- _Given task_
Find every line in the records below that contains the word "pixels" and copy each of those lines. Case counts.

- _Supplied data_
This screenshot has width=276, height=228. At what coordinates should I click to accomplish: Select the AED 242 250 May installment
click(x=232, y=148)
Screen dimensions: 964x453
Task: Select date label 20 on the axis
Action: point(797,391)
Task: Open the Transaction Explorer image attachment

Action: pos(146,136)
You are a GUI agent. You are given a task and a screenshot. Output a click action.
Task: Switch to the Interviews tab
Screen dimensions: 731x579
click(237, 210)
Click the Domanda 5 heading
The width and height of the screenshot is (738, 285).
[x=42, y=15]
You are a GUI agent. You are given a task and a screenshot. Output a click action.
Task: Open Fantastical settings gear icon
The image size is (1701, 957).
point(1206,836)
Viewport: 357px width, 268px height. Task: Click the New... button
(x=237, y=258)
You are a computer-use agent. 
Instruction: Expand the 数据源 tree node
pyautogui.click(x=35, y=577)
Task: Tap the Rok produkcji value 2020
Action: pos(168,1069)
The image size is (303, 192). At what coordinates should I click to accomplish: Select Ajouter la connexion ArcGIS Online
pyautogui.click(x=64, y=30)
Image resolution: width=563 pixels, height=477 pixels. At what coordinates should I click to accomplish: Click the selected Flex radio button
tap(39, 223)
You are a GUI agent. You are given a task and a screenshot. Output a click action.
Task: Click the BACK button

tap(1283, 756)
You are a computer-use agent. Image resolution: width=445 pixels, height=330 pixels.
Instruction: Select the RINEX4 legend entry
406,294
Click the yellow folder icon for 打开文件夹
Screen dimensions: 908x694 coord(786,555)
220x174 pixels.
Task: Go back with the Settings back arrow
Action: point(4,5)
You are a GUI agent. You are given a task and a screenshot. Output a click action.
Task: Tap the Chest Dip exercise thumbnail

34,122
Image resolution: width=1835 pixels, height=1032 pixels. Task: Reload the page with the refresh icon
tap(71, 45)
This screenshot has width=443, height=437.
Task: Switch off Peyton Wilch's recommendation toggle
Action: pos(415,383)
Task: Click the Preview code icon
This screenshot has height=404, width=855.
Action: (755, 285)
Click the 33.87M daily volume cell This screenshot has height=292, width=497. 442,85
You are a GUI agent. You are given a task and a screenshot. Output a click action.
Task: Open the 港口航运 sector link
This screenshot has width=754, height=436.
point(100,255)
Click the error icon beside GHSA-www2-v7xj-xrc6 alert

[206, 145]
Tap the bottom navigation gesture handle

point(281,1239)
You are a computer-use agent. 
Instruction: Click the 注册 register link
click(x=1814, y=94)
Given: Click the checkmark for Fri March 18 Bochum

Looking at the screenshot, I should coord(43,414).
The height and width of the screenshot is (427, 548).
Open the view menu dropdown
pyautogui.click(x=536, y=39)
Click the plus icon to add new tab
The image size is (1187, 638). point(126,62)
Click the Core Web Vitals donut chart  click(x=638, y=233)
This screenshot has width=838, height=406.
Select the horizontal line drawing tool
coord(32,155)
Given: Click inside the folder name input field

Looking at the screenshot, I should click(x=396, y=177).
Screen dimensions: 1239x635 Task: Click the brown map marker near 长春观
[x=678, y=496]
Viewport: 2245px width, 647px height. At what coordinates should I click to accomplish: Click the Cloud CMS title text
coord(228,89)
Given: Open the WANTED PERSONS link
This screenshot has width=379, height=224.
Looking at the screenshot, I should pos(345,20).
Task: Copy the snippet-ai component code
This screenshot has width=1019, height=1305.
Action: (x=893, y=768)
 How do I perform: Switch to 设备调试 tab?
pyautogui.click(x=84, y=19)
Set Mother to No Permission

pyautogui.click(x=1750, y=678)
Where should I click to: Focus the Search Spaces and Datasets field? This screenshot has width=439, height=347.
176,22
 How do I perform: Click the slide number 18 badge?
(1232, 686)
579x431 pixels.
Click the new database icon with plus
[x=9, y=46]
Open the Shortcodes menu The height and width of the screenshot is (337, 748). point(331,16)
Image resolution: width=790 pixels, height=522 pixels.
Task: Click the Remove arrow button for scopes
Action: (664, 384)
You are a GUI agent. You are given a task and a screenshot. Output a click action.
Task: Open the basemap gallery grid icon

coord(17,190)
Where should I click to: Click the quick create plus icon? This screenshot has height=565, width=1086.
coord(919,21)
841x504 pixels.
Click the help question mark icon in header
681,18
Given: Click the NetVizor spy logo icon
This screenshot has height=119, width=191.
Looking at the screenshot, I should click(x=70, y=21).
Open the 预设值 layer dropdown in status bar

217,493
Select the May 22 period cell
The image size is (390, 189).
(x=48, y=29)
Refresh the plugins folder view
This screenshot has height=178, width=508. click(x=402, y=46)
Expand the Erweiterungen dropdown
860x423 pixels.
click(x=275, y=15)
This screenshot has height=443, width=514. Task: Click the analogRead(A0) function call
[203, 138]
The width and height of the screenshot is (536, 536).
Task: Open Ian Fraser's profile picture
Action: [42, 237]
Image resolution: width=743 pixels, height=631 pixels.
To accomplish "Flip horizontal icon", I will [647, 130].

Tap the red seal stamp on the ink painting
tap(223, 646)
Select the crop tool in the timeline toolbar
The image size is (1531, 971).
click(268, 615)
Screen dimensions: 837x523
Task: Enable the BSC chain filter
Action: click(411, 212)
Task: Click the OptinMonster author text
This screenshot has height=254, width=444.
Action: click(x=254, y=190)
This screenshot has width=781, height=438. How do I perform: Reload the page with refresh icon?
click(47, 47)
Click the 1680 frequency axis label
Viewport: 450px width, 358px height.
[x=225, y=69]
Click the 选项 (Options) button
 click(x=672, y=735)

- _Answer to this exercise_
Image resolution: width=563 pixels, height=477 pixels. At what coordinates should I click to accomplish: Click the selected Flex radio button
You are a computer-use agent. Image resolution: width=445 pixels, height=330 pixels.
220x174 pixels.
Image resolution: width=1835 pixels, height=1032 pixels. Task: Reload the page with the refresh icon
579x431 pixels.
Image resolution: width=790 pixels, height=522 pixels.
841x504 pixels.
860x423 pixels.
Image resolution: width=743 pixels, height=631 pixels.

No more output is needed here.